Exercise: From the line containing "Task: Click ドライバーを元に戻す(R) button" to the final line of the entries, every line is to be reproduced exactly; no other line belongs in the output.

<<<<

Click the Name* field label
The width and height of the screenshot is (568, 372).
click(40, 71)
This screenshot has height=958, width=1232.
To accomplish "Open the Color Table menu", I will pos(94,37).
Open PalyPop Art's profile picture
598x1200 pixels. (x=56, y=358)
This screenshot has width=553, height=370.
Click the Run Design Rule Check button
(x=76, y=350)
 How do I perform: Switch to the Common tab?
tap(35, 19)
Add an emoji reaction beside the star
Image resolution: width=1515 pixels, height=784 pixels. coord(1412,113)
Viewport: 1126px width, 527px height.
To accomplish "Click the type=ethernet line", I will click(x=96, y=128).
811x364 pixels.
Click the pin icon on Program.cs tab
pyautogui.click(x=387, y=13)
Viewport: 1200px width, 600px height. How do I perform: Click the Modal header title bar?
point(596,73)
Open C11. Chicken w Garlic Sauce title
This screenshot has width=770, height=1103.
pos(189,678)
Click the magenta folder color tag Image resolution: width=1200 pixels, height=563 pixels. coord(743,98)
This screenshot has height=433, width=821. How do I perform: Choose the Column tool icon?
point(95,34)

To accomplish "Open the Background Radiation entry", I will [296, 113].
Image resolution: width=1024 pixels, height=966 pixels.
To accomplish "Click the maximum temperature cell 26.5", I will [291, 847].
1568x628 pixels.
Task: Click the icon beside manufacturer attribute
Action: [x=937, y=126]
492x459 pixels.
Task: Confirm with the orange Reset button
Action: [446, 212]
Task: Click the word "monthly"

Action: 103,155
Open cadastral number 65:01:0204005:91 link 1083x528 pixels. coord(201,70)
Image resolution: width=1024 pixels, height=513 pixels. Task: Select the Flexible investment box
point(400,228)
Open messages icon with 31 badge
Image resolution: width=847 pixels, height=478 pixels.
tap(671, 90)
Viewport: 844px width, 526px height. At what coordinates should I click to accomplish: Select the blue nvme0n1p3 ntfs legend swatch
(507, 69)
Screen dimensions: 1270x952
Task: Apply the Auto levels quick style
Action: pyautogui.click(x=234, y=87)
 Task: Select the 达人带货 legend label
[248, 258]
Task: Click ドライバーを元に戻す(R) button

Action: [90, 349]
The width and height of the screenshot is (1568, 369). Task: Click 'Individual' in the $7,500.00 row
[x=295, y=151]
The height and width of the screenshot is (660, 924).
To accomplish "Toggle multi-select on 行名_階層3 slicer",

>>>>

Result for this exercise:
Task: Click ドライバーを元に戻す(R) button

Action: [90, 349]
The width and height of the screenshot is (1568, 369). Task: Click 'Individual' in the $7,500.00 row
[x=295, y=151]
The height and width of the screenshot is (660, 924).
To accomplish "Toggle multi-select on 行名_階層3 slicer",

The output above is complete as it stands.